Consigne donnée: Veuillez recopier mot pour mot le passage du texte sur l'économie situé entre « C’est évidemment absurde, car » et « leurs propres besoins. », ces deux bornes incluses.

Texte fourni:
----

Après tout, qu’est-ce qui empêche les responsables politiques d’aligner leurs efforts sur les objectifs climatiques ? Précisément : la prise en compte de l’économie.

C’est évidemment absurde, car si la planète cesse d’offrir une base à la vie humaine, l’économie cessera également d’exister. Cependant, cette attitude n’est qu’une conséquence logique du fait que la société dans son ensemble laisse ses actions être déterminées par l’économie et ses cycles économiques. Or, l’économie n’est rien d’autre que l’ensemble de la production et de la distribution des biens ; on pourrait donc s’attendre à ce qu’elle soit organisée et façonnée par les individus pour leurs propres besoins.

C’est une étrange inversion – qui ne surprend plus personne – que les moyens de subsistance deviennent un sujet indépendant auquel la société entière se subordonne. « L’économie » devient une entité distincte, anonyme, comprise par peu, mais acceptée par tous, avec ses hauts et ses bas économiques, comme si elle était une force du destin.

L’économie devient un gourou qui détermine toute la vie sociale de manière quasi dictatoriale. Des armées entières de statisticiens s’affairent à compiler les courbes de fièvre des cycles économiques, qui servent ensuite de référence implacable à l’action gouvernementale. Nos politiciens, tous partis confondus, ne connaissent pas de pire nouvelle que celle d’une croissance économique menaçant de s’effondrer. Contrer cette menace justifie pour eux tout acte scandaleux. Cela se fait régulièrement au détriment non seulement de l’environnement et du climat, mais aussi des citoyens ordinaires. Les riches, c’est-à-dire ceux auxquels nous pensons lorsque nous parlons d’« économie », ne doivent pas être « accablés » afin de ne pas mettre l’économie en danger. Ainsi, on nie régulièrement et avec désinvolture que la croissance économique profite aux citoyens ordinaires.

Aussi insensé que cela puisse paraître : au lieu de façonner consciemment leurs propres processus de vie matérielle, les sociétés humaines – désormais mondiales – sont structurées de telle manière qu’elles sont poussées et harcelées par leurs propres œuvres, même si ce faisant, elles se dirigent sciemment vers leur propre chute.

Servir l’économie signifie favoriser sa croissance, même s’il est clair depuis le Club de Rome que les limites acceptables sont depuis longtemps dépassées. Il est important de créer des conditions favorables à la croissance. Cela conduit à des convoitises envers les pays étrangers, car c’est là que se trouvent les marchés, les sources de matières premières et les réserves de main-d’œuvre nécessaires à la croissance. Malheureusement, les dirigeants étrangers, quant à eux, poursuivent des objectifs très similaires.

----

Données extraites:
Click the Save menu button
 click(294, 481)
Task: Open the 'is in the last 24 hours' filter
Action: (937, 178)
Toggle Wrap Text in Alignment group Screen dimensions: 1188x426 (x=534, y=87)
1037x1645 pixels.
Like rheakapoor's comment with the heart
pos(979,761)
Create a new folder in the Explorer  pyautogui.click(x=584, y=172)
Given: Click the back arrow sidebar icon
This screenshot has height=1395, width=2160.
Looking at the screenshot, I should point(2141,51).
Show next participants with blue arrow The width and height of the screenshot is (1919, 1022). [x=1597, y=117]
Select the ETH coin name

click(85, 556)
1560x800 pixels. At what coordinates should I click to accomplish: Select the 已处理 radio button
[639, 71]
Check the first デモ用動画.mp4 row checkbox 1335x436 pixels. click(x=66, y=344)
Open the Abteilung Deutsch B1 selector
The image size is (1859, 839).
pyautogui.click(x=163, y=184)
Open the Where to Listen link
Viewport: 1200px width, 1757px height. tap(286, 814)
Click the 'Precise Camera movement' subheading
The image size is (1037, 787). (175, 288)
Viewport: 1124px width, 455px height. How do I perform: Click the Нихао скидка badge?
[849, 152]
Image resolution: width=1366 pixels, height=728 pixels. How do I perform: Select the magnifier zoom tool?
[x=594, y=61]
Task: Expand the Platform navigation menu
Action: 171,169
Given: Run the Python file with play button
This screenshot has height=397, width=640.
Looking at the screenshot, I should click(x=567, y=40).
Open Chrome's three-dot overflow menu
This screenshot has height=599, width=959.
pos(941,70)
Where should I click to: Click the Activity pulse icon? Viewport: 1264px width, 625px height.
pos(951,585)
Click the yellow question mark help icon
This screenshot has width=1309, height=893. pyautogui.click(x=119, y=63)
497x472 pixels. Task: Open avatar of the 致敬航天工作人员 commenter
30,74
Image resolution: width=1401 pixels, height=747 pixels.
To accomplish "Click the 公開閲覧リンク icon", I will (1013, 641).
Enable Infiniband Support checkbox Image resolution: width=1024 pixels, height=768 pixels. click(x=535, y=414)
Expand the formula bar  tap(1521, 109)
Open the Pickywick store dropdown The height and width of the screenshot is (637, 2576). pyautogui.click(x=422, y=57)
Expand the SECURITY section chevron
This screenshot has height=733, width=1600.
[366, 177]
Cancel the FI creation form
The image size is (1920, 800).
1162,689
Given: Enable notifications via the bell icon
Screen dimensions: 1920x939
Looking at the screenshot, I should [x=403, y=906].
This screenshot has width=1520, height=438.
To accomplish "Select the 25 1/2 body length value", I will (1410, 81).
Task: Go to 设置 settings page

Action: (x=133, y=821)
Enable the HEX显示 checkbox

----

Réponse proposée:
C’est évidemment absurde, car si la planète cesse d’offrir une base à la vie humaine, l’économie cessera également d’exister. Cependant, cette attitude n’est qu’une conséquence logique du fait que la société dans son ensemble laisse ses actions être déterminées par l’économie et ses cycles économiques. Or, l’économie n’est rien d’autre que l’ensemble de la production et de la distribution des biens ; on pourrait donc s’attendre à ce qu’elle soit organisée et façonnée par les individus pour leurs propres besoins.